1DANS UN OUVRAGE RÉCENT qu'ils ont codirigé, Les territoires du médiéviste, Benoît Cursente et Mireille Mousnier [2005] proposent courtoisement d'ouvrir un débat sur les modalités de la dynamique historique des formes paysagères. Et ce, dans un paragraphe qui clôt un développement sur les rapports entre géographie et histoire, et en référence au dossier d'archéogéographie paru il y a trois ans dans Études rurales [Chouquer ed. 2003] :
Il est vrai que l'air du temps pousse à privilégier aujourd'hui l'auto-organisation comme processus d'évolution dominant les formes paysagères. Nous renvoyons ici à la brillante théorisation des principes de cette « paléogéographie » (sic) que Gérard Chouquer a livrée par ailleurs. On se trouve donc en présence de deux approches et de deux visions : d'un côté un espace auto-organisé indépendamment de la volonté et de la conscience des habitants ; de l'autre côté un espace organisé par les différents pouvoirs conjointement avec l'ensemble des acteurs sociaux. Il est clair que notre ouvrage se situe dans cette seconde mouvance, tout en veillant à laisser grandes ouvertes les voies du dialogue scientifique.

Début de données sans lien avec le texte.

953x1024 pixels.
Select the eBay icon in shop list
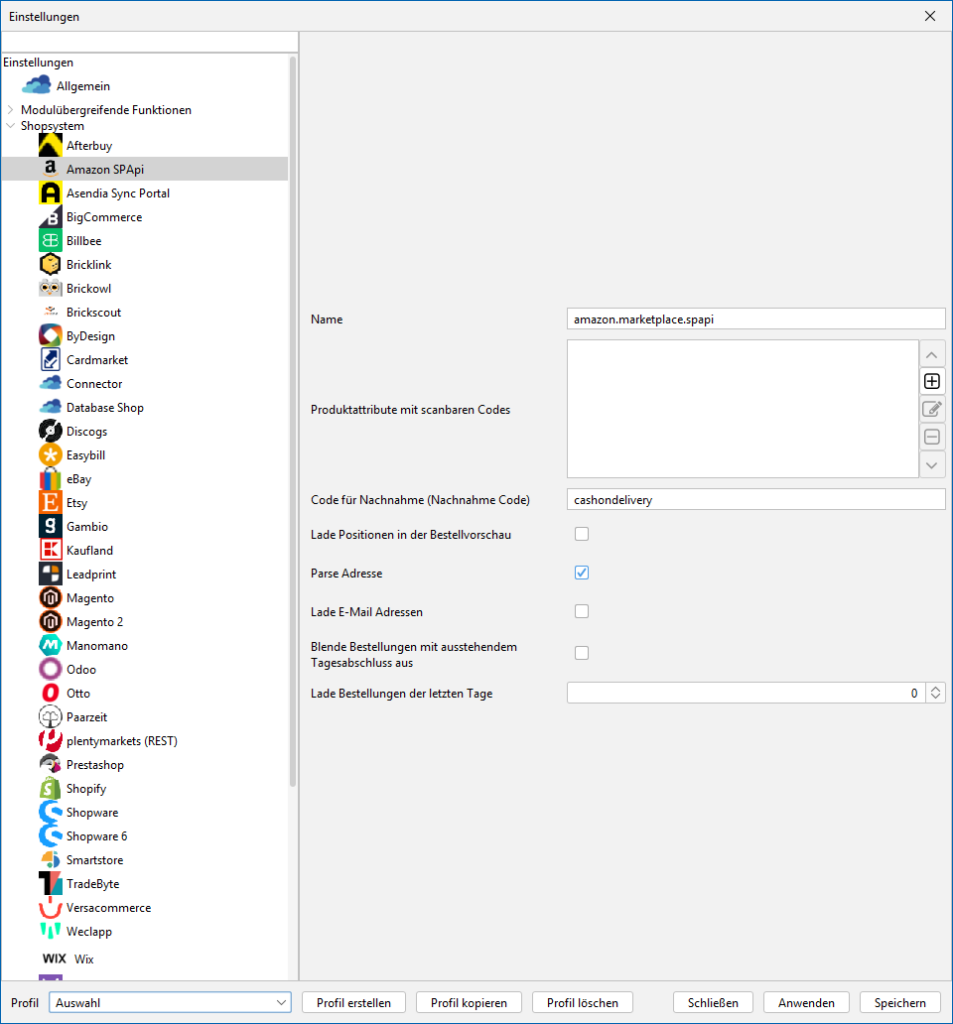51,479
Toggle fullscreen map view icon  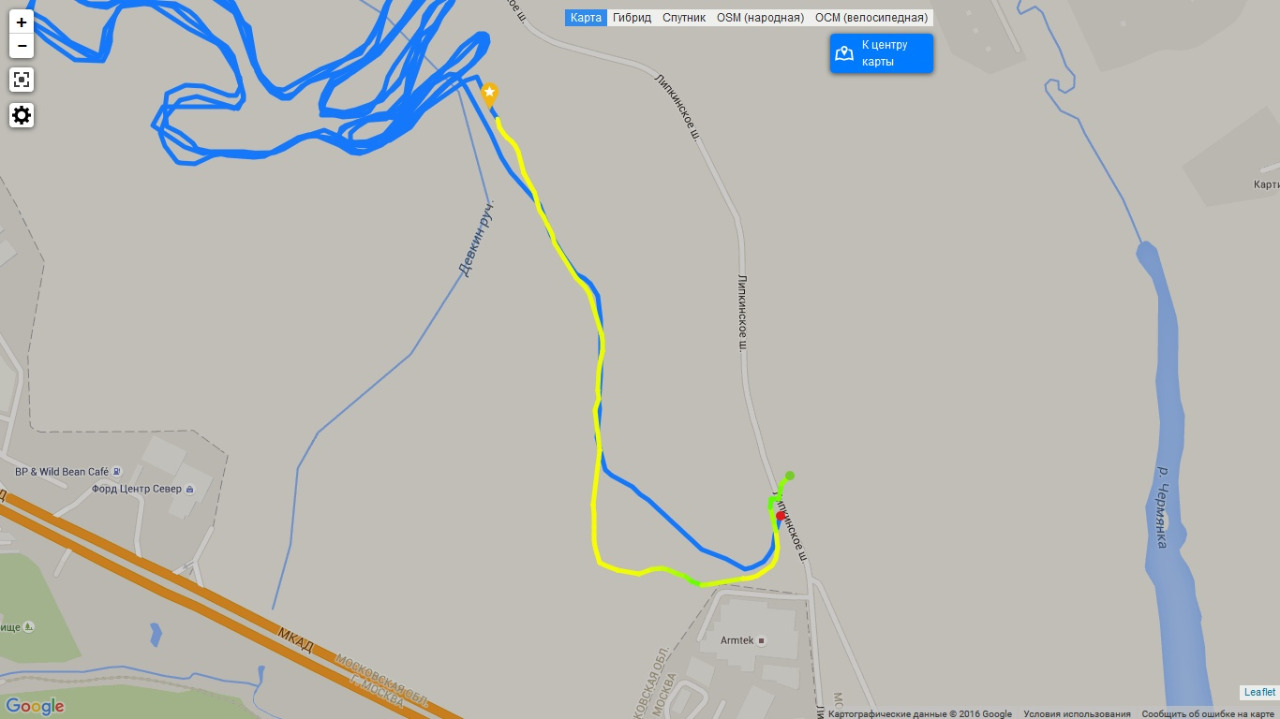point(22,80)
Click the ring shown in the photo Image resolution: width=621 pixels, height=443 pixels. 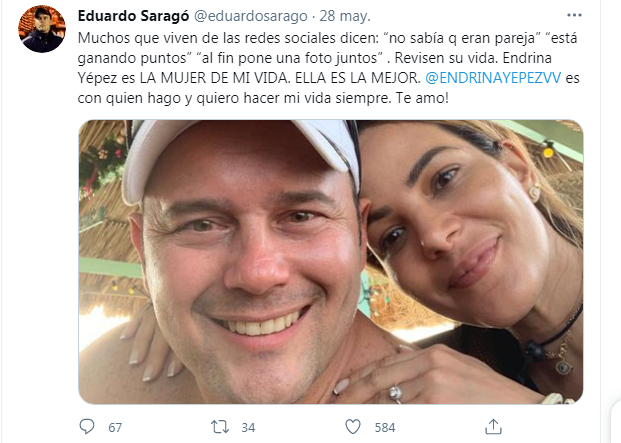pyautogui.click(x=395, y=394)
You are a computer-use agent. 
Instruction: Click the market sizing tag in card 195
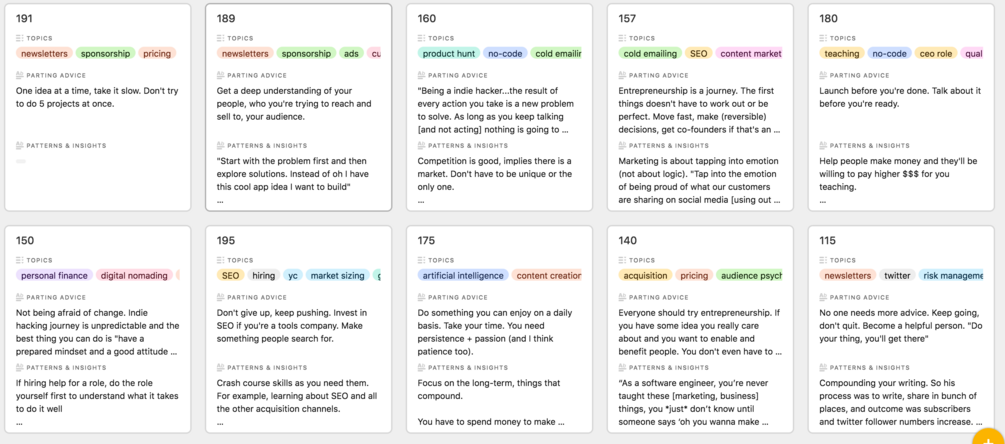point(337,276)
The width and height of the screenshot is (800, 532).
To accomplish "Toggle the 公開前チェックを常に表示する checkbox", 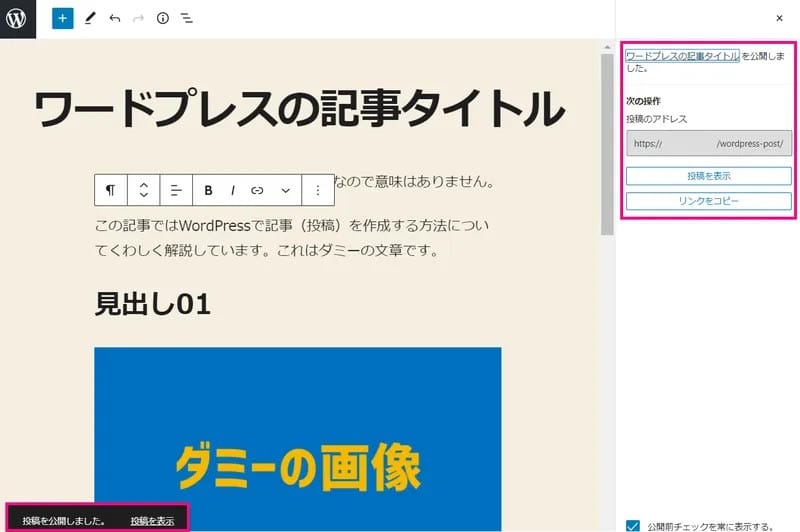I will pyautogui.click(x=632, y=524).
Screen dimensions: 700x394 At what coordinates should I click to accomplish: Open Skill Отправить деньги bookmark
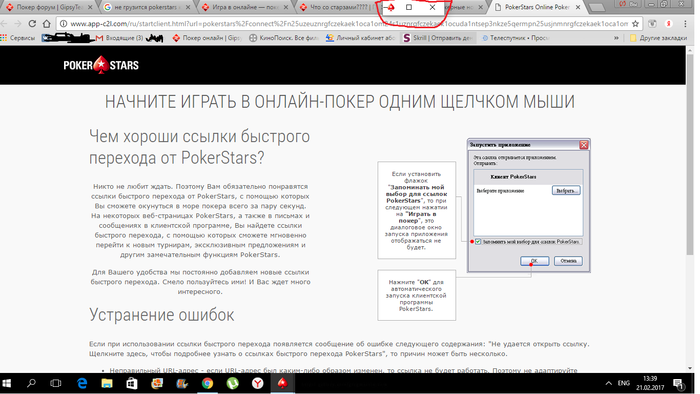click(x=438, y=38)
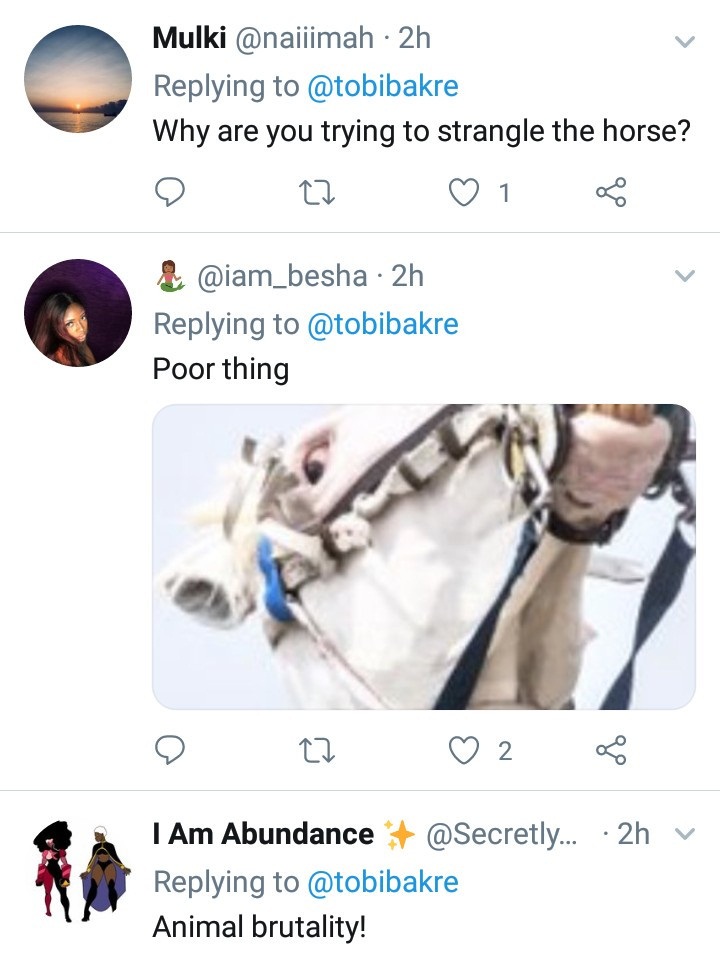Open the Mulki display name

[191, 38]
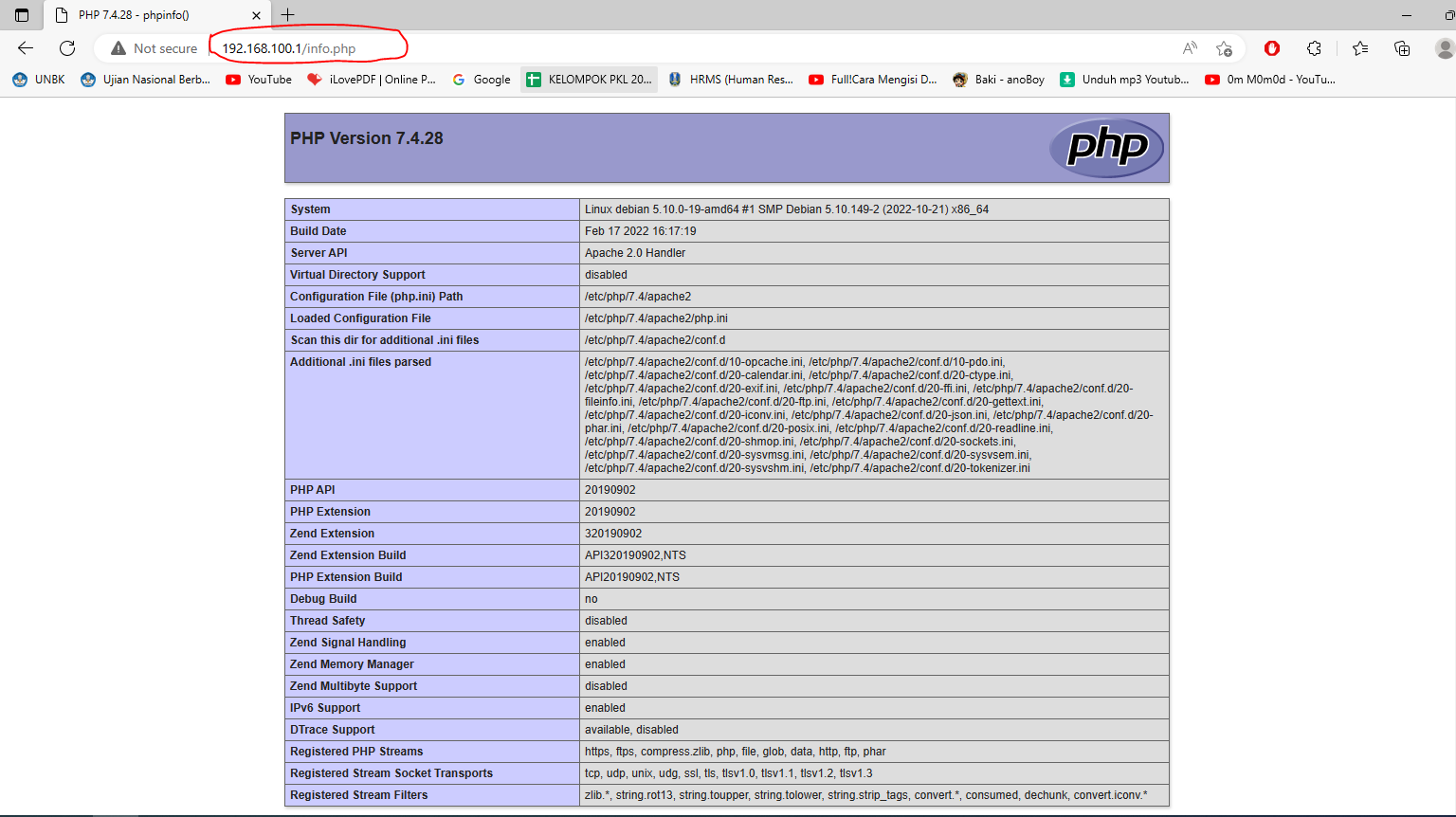Open the iLovePDF bookmark
Screen dimensions: 1456x817
point(372,80)
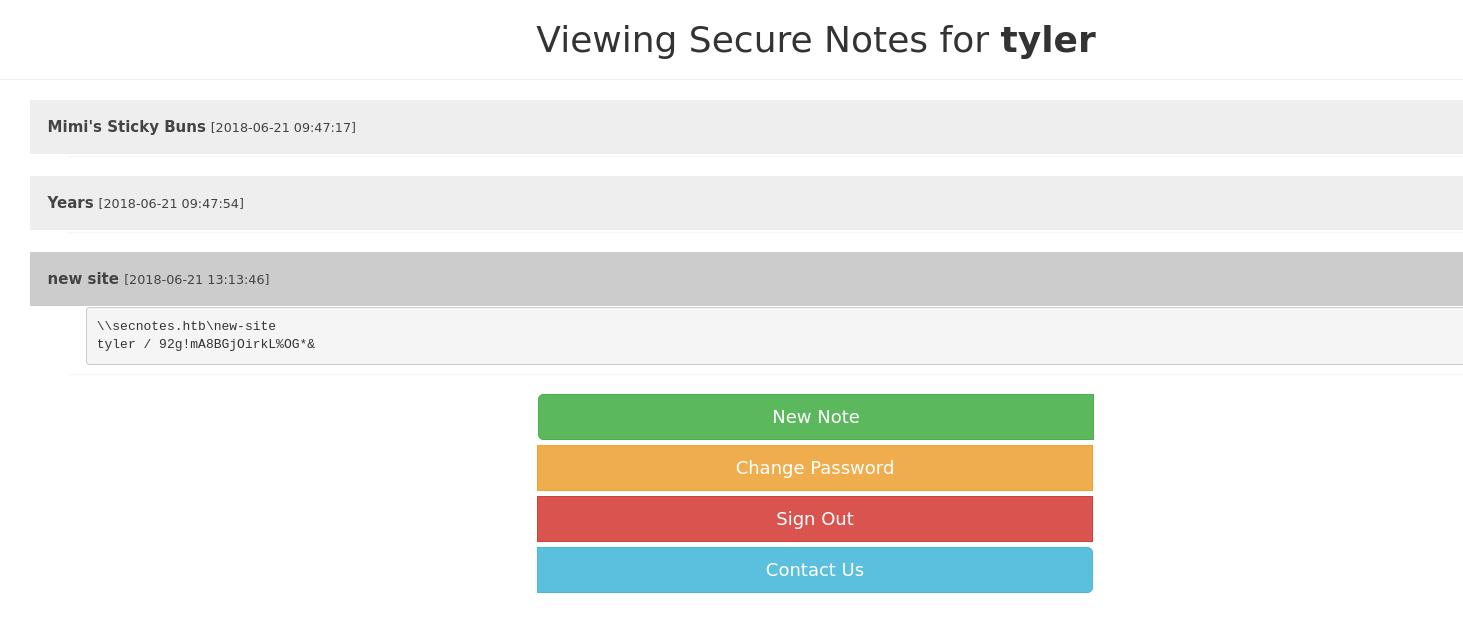Click the New Note button
This screenshot has width=1463, height=637.
coord(815,417)
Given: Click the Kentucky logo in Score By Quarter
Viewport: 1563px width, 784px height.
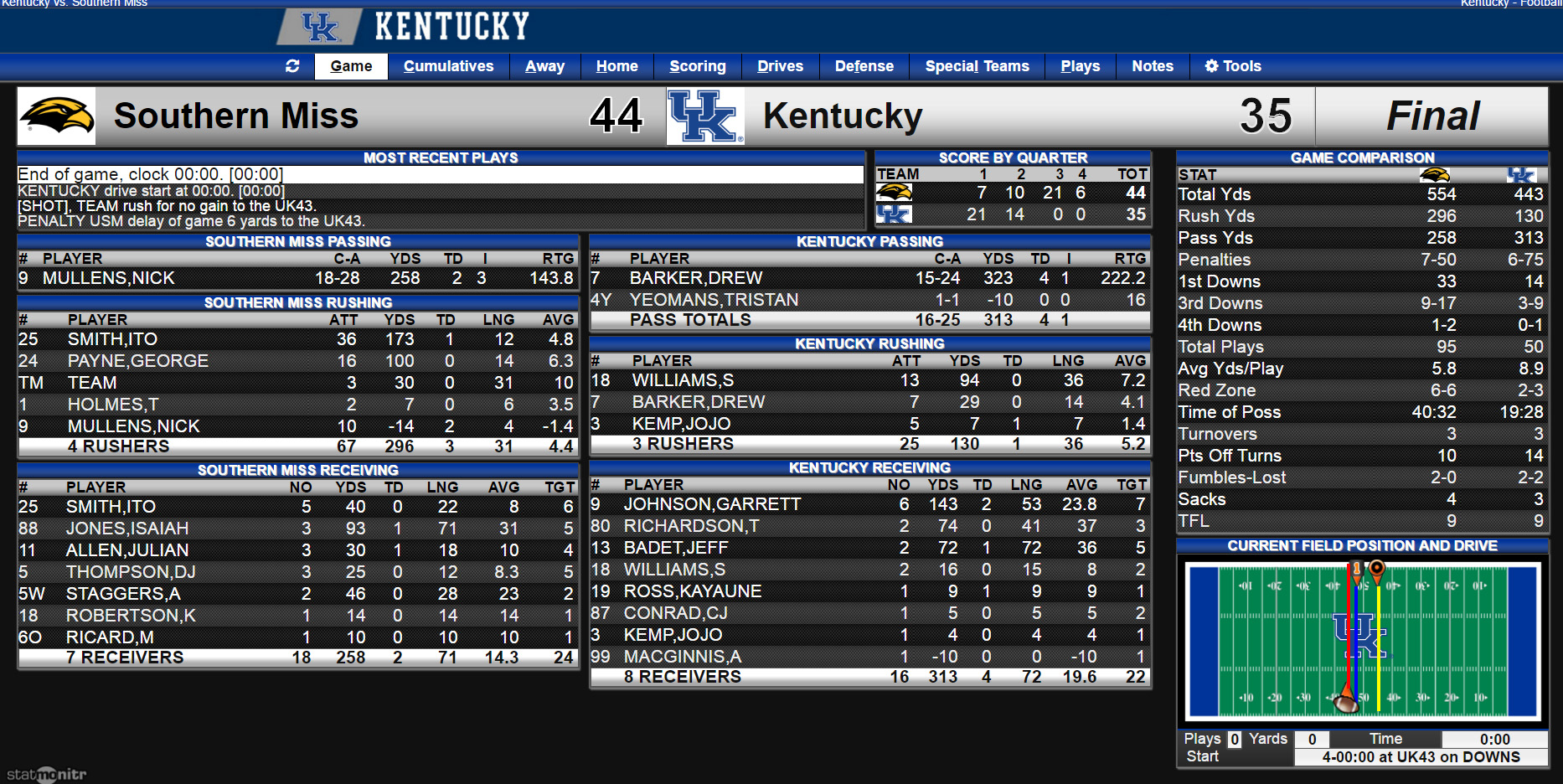Looking at the screenshot, I should tap(894, 214).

2La question de l'intentionnalité et de la conscience historique est au c ur de l'interrogation. Il y aurait donc, d'un côté, une théorie de l'auto-organisation de l'espace comme loi indépendante de la conscience et de la volonté des habitants et, de l'autre, une théorie de l'espace organisé par les pouvoirs, dans l'intentionnalité du projet social.
3Dans cette contribution au débat, je me propose de dire que cette présentation, sous forme d'opposition dialectique, n'est pas fondée et que les archéogéographes pratiquent un va-et-vient constant entre les différentes approches. Je le ferai en développant quatre idées : 1) nous sommes des spécialistes de l'intentionnalité autant que de l'auto-organisation des formes ; 2) nous observons, chez plusieurs médiévistes, le même cheminement épistémologique que le nôtre et, par conséquent, il n'y a pas lieu de nous opposer ; 3) les médiévistes choisissent la spatialisation contre la morphologie au lieu d'associer ces deux dimensions ; 4) l'auto-organisation est un des six plans qui concourent à la dynamique des formes et non un plan à opposer à l'histoire dans ce qu'il est devenu courant d'appeler une « relation face-à-face ».
41) Comme tous mes collègues le font aussi, j'enseigne aux jeunes chercheurs l'idée qu'aucune recomposition d'objets historiques n'est valable si le chercheur n'a pas fait la preuve de sa capacité à pratiquer une discipline scientifique, dans toute la richesse de ses protocoles et de ses raffinements épistémologiques. Pourquoi ? Parce que, pour proposer une recomposition il faut en passer par l'assimilation des résultats de disciplines très spécialisées et que, pour comprendre la nécessité des raffinements des autres disciplines, il n'y a pas de meilleure école que d'en pratiquer soi-même une à fond.
5Moi-même, depuis maintenant trente ans, j'apprends et produis dans le domaine spécialisé de l'arpentage romain et de l'analyse des formes. Précisément, la spécialité que j'ai choisie illustre on ne peut mieux la problématique de l'espace organisé par un pouvoir. Les travaux de reconnaissance des centuriations que j'ai effectués m'ont permis de réfléchir à des problèmes aussi strictement historiques que l'assignation, la formation des territoires et des cités antiques, la fiscalité, l'archivage cadastral, la dynamique de l'ager publicus, etc. Dans le volume d'Études rurales que citent Benoît Cursente et Mireille Mousnier, j'ai écrit un article sur ces questions, qui montre que je ne délaisse pas ce qui est mon quotidien. Je suis donc étonné que mes collègues n'en tiennent pas compte.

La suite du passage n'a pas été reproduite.